:: RECORDS SHOWN
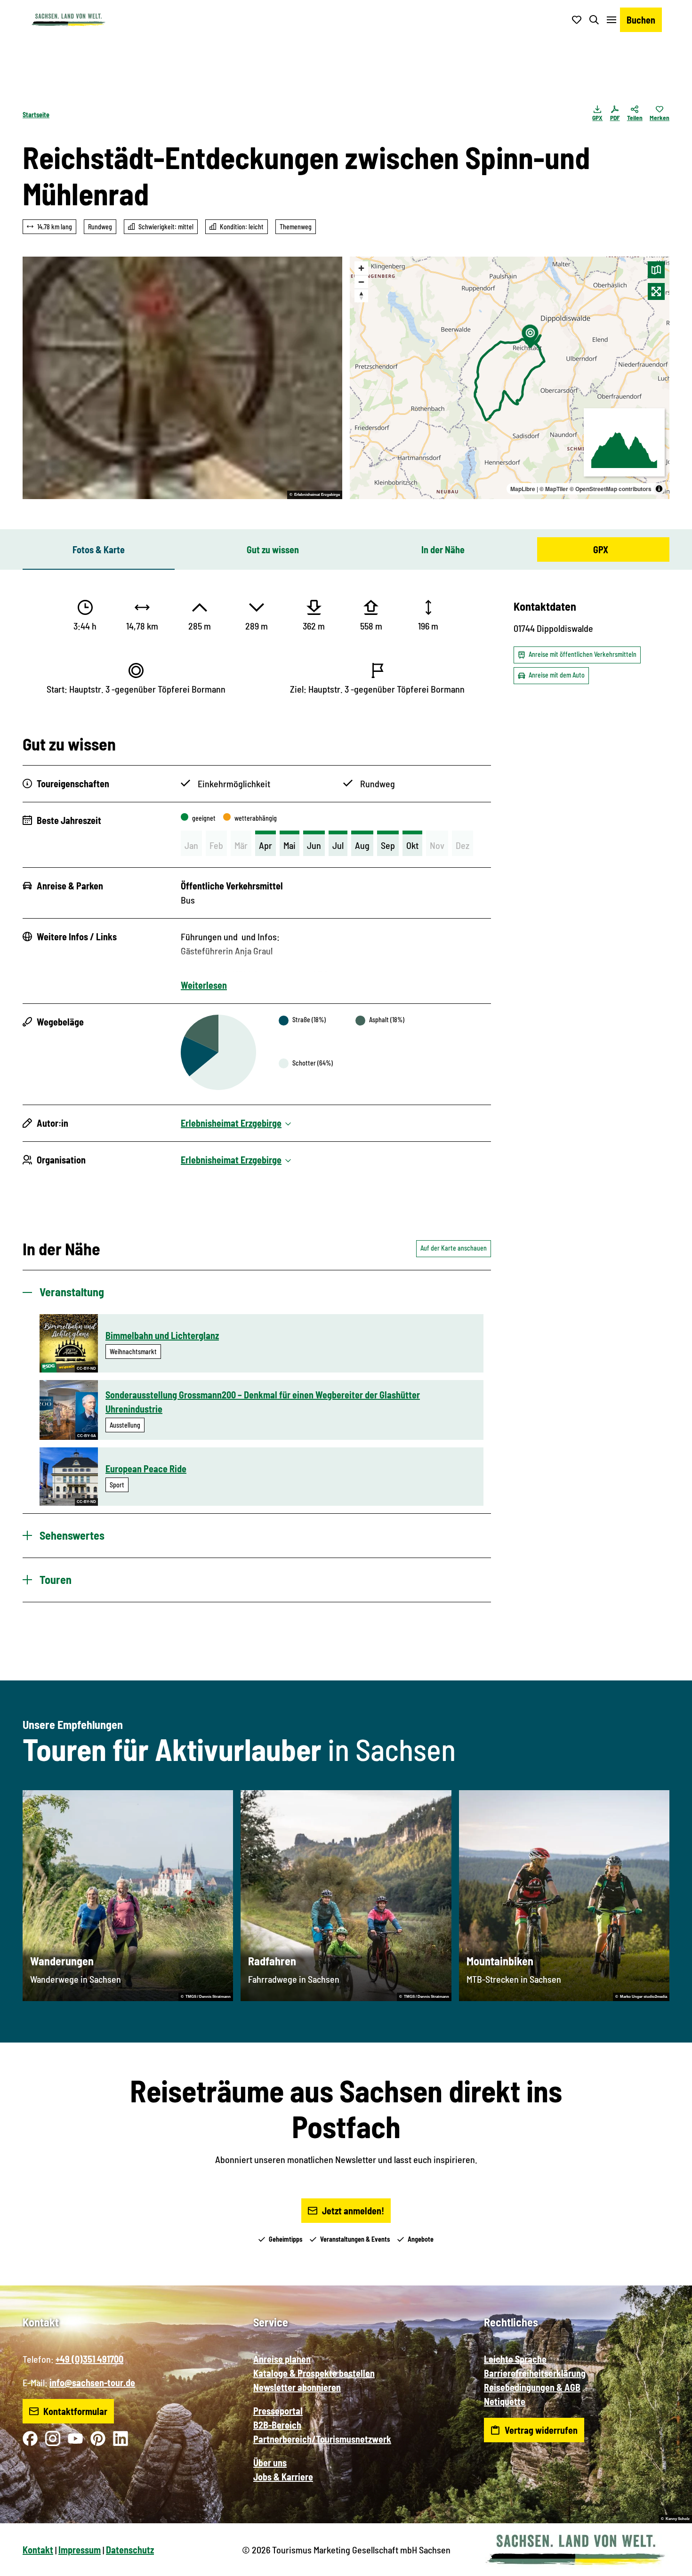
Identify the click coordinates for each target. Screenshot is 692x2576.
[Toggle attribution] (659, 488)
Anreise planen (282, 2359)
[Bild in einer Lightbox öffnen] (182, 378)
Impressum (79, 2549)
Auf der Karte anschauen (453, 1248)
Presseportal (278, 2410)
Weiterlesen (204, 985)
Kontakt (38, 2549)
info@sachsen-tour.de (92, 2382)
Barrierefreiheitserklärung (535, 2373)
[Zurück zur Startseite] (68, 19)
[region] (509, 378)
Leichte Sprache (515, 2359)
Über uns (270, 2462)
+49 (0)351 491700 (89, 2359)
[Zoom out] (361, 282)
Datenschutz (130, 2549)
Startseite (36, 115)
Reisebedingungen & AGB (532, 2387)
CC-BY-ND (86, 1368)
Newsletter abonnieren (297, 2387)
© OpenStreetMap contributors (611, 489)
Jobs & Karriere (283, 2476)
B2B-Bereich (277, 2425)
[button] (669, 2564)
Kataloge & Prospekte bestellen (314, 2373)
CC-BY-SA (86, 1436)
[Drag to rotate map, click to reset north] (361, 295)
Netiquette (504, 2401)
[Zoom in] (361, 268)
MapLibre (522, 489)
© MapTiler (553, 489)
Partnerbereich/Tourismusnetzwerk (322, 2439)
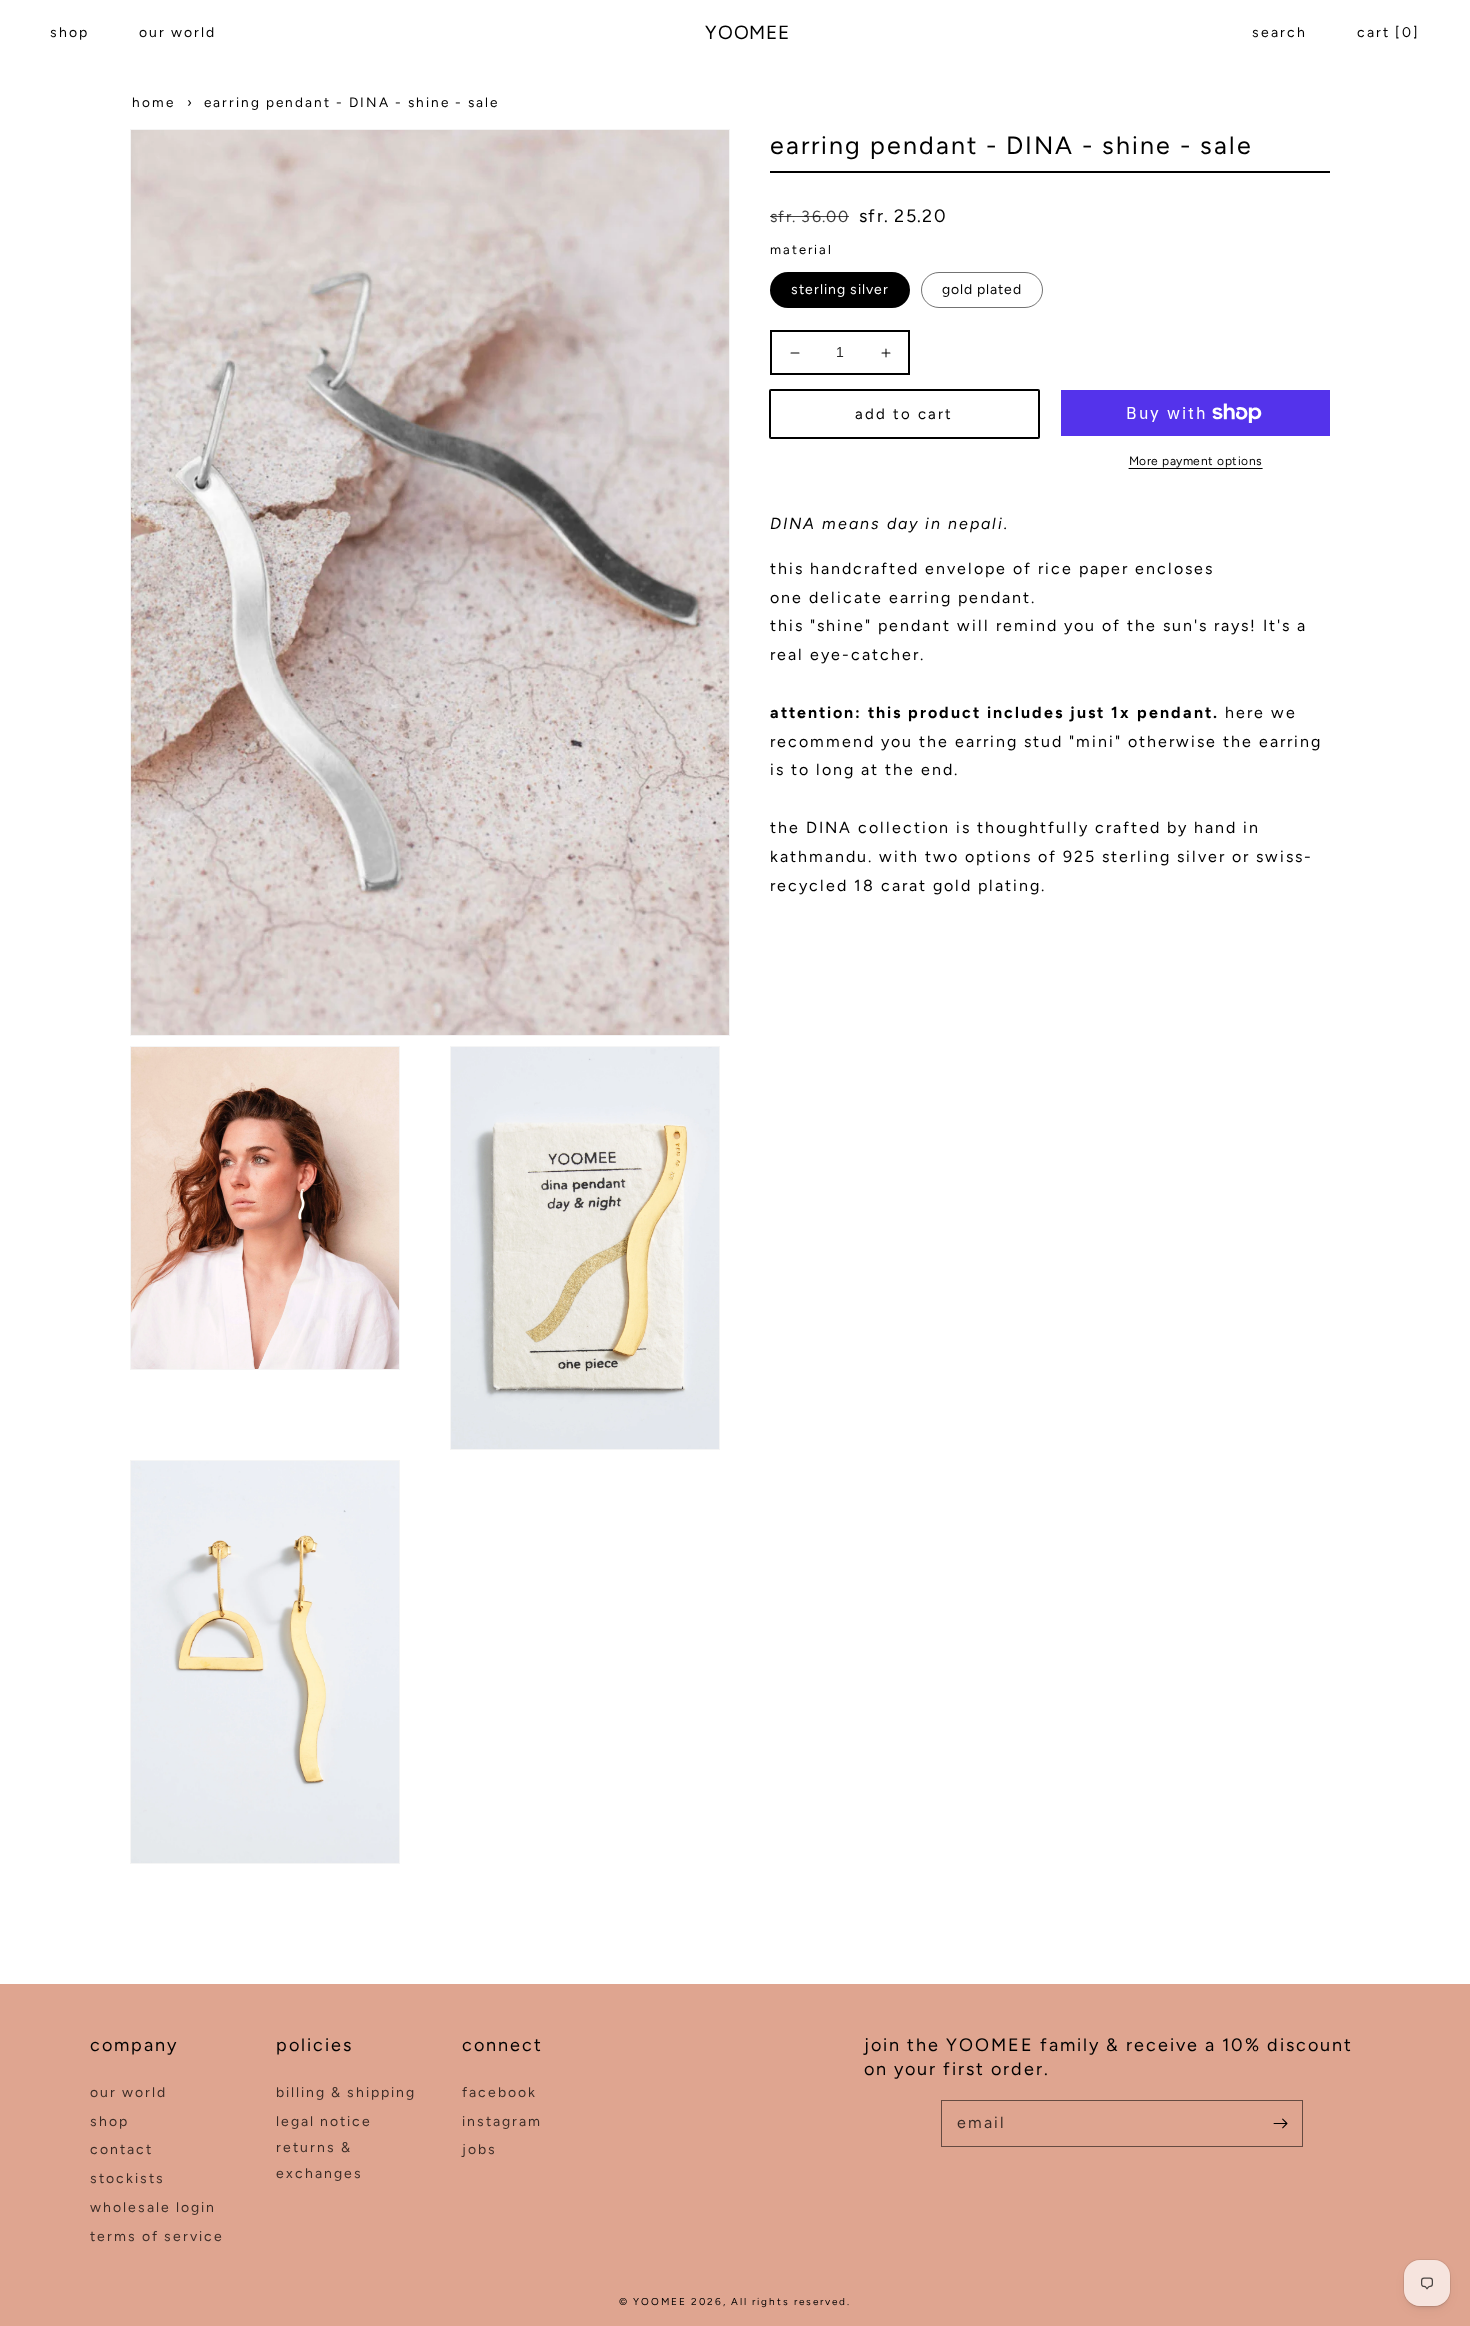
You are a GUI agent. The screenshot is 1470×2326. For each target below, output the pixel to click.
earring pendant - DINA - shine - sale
::::
:: RECORDS SHOWN
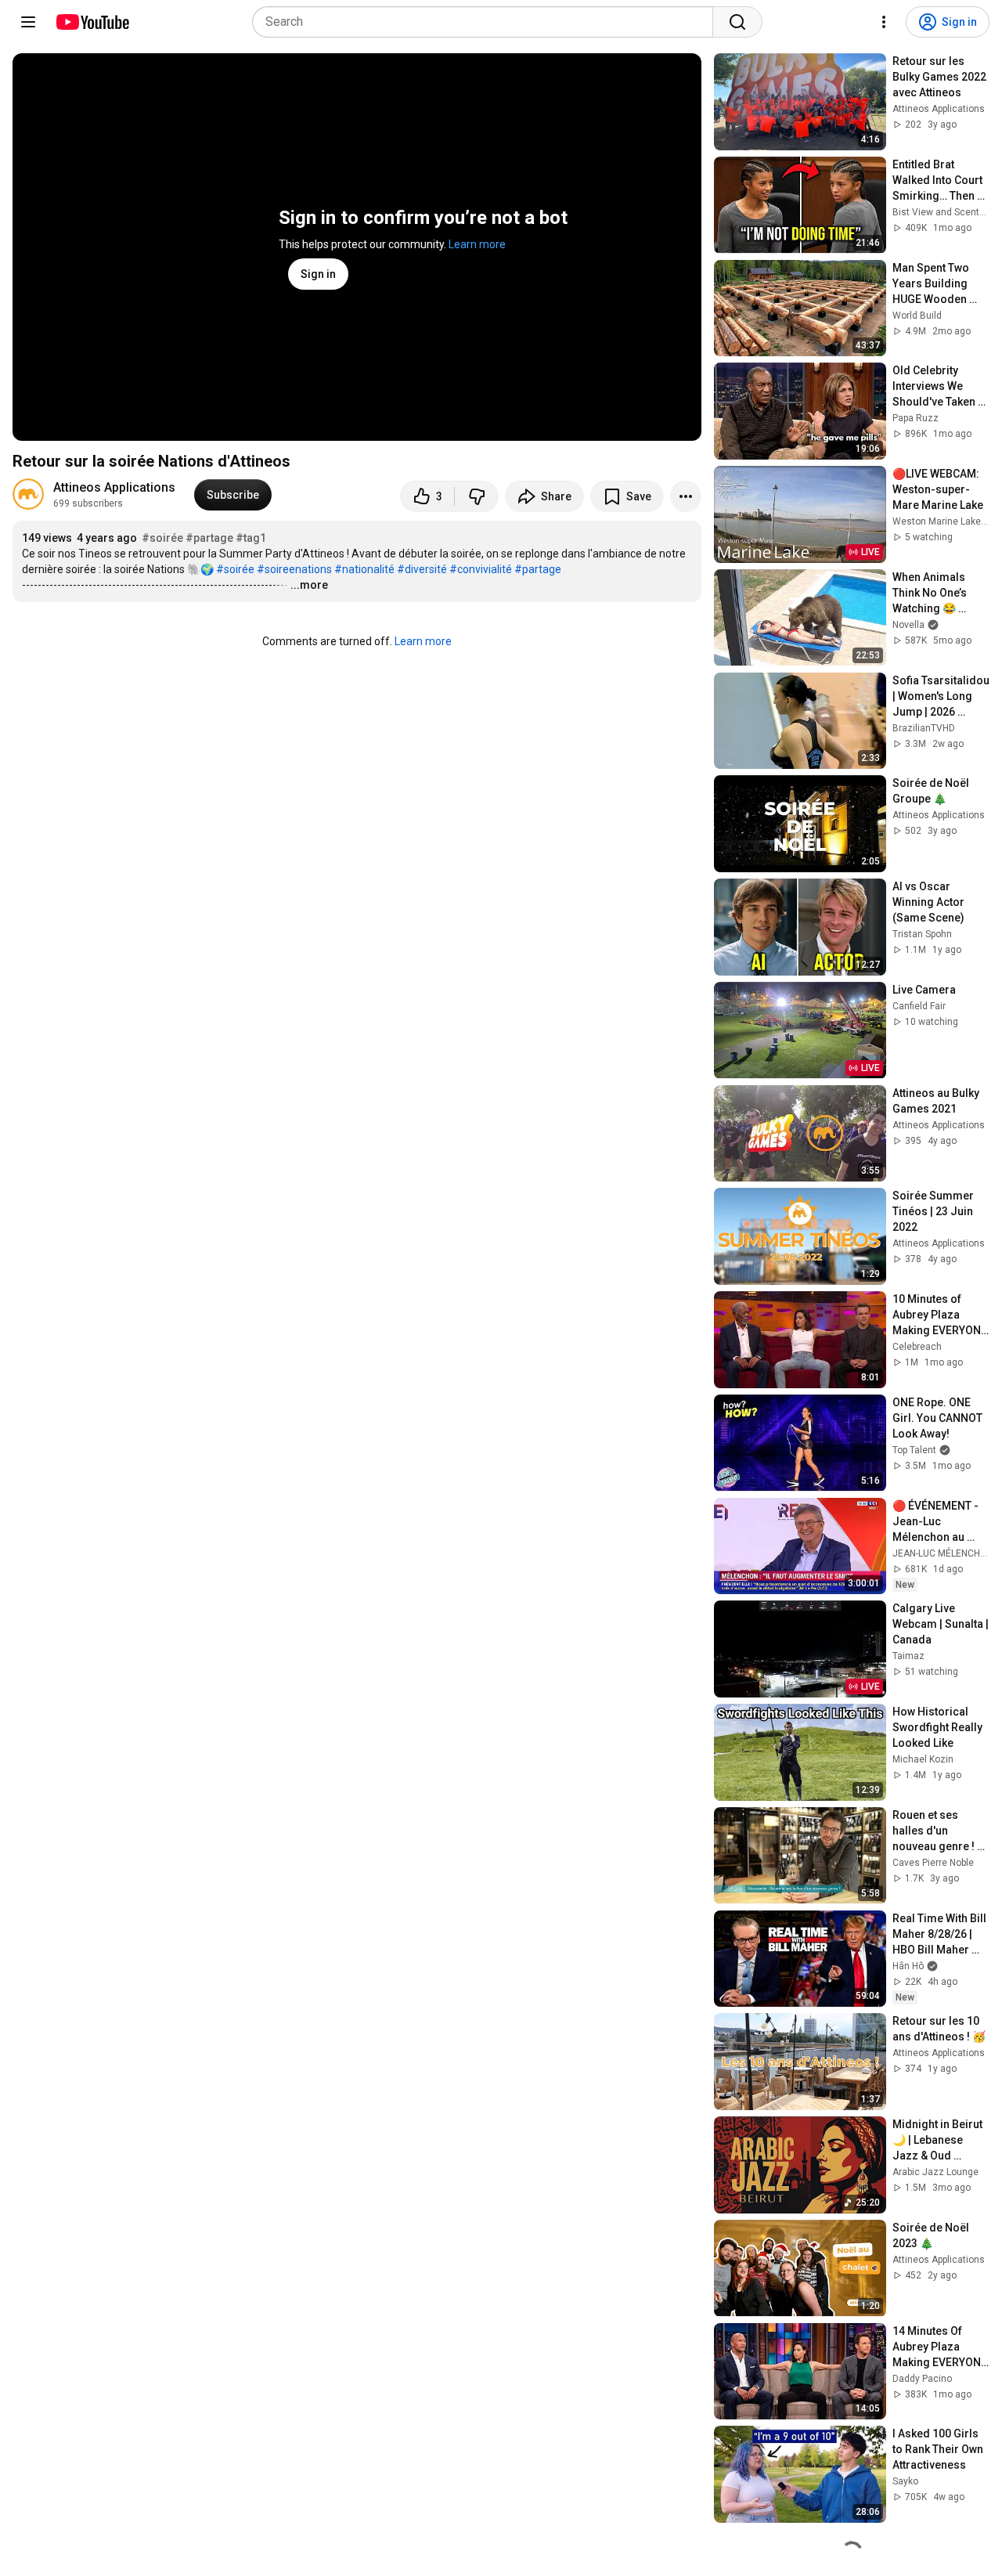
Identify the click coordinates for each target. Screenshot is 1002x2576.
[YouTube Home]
::::
:: RECORDS SHOWN
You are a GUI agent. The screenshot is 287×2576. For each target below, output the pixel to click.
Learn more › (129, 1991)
::::
YOUR GOAL: Using the listing above, copy exactly the line that contains "Barrierefreiheitserklärung (535, 2373)", the line that contains "[Zoom in] (361, 268)", and each line that falls between them.

EXPECTED ANSWER:
Barrierefreiheitserklärung (535, 2373)
[Zurück zur Startseite] (68, 19)
[region] (509, 378)
Leichte Sprache (515, 2359)
Über uns (270, 2462)
+49 (0)351 491700 (89, 2359)
[Zoom out] (361, 282)
Datenschutz (130, 2549)
Startseite (36, 115)
Reisebedingungen & AGB (532, 2387)
CC-BY-ND (86, 1368)
Newsletter abonnieren (297, 2387)
© OpenStreetMap contributors (611, 489)
Jobs & Karriere (283, 2476)
B2B-Bereich (277, 2425)
[button] (669, 2564)
Kataloge & Prospekte bestellen (314, 2373)
CC-BY-SA (86, 1436)
[Drag to rotate map, click to reset north] (361, 295)
Netiquette (504, 2401)
[Zoom in] (361, 268)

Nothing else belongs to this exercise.